** BEGIN **

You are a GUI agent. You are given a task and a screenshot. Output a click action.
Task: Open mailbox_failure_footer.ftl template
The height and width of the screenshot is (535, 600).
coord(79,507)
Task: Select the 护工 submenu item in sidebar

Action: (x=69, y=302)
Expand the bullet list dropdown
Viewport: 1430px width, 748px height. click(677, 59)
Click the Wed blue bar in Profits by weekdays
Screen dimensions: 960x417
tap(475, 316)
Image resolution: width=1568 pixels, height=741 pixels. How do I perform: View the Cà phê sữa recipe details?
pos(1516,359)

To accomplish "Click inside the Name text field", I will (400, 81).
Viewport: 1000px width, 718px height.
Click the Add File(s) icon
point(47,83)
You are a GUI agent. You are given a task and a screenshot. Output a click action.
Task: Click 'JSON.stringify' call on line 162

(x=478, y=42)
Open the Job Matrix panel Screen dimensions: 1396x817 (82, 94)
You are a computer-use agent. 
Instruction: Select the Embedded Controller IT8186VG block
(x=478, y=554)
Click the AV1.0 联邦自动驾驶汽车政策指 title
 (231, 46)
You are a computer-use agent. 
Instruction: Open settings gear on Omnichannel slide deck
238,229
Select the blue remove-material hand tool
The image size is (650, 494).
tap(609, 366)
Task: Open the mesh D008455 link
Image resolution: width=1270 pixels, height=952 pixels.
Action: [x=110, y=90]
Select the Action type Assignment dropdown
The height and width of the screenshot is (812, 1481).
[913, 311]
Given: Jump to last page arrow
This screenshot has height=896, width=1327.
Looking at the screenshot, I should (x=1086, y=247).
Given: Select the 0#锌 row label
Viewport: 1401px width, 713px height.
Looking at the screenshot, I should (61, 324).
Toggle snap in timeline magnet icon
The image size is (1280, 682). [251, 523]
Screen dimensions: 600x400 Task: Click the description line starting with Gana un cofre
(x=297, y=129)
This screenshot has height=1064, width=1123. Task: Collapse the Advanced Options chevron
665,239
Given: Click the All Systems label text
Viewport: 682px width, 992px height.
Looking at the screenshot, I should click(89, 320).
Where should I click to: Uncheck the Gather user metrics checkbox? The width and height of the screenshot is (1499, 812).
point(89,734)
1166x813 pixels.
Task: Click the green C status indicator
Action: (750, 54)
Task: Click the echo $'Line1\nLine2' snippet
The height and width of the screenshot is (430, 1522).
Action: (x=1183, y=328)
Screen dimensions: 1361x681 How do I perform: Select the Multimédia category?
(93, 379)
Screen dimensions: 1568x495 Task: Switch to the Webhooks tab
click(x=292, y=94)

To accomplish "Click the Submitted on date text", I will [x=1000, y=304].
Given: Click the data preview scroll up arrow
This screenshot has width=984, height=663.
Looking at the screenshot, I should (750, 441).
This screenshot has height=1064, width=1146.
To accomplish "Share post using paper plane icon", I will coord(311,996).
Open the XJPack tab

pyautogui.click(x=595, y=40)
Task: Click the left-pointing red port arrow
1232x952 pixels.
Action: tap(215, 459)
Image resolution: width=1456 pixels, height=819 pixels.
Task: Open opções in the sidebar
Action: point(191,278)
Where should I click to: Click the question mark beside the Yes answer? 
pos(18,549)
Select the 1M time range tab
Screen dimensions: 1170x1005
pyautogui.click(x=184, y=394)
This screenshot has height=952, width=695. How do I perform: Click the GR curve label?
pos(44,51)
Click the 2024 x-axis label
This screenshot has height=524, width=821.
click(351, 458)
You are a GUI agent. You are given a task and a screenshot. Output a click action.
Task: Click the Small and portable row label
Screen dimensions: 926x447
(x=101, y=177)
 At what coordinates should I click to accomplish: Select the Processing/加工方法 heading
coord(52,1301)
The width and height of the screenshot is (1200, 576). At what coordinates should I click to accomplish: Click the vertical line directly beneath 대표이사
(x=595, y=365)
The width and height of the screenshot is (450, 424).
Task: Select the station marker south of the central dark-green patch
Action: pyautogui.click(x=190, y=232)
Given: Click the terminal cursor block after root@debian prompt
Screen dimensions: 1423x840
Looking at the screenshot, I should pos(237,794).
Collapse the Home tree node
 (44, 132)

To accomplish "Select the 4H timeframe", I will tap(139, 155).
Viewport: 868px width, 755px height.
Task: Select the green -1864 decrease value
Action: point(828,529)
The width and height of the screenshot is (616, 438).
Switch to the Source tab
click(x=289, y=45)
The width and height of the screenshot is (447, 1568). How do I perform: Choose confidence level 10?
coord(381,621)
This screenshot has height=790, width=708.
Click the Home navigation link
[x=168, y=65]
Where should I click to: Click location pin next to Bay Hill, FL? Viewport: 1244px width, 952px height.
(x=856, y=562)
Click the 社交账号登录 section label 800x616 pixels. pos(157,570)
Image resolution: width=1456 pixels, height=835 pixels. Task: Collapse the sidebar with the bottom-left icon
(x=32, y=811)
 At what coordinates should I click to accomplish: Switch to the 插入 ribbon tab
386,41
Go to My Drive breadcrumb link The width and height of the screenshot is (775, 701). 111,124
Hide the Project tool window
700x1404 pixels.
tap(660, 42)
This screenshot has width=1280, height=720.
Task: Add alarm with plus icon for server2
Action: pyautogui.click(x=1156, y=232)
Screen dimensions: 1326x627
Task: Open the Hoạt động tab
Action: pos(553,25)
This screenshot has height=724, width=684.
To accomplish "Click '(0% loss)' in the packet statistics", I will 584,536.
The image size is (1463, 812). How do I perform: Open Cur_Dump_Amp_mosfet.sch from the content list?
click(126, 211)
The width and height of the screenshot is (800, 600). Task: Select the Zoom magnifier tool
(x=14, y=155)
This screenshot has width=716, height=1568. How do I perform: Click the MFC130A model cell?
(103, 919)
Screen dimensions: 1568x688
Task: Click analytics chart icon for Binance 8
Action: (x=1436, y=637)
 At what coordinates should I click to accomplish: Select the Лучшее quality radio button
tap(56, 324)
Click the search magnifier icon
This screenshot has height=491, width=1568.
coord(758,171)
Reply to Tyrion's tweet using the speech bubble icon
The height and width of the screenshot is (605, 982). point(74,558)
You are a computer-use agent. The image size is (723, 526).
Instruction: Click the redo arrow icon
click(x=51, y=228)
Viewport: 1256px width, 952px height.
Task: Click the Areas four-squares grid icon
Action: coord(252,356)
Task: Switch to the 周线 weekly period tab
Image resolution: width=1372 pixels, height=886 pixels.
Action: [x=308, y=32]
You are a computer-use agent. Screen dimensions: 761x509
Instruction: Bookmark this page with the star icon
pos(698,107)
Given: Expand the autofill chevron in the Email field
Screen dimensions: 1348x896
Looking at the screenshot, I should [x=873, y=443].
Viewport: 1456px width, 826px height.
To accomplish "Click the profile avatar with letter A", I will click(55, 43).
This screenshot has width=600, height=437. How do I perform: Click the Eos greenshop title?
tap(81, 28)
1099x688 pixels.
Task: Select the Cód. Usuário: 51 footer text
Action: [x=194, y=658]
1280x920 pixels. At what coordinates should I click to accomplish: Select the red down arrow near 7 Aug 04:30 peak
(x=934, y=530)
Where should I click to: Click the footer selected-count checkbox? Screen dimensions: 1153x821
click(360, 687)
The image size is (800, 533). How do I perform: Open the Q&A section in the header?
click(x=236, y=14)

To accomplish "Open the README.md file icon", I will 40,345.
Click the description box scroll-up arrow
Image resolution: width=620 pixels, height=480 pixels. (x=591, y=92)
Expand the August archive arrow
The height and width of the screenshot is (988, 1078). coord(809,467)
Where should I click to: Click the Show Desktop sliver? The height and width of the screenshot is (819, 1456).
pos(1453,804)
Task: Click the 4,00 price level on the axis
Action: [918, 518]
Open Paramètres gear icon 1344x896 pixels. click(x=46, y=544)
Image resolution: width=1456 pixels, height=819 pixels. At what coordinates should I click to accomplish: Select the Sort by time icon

** END **

### WHAT IS NEEDED
Count the lines above that contain the string "resolution", matching case exactly, and reply with the number alone.

### RESPONSE BELOW
7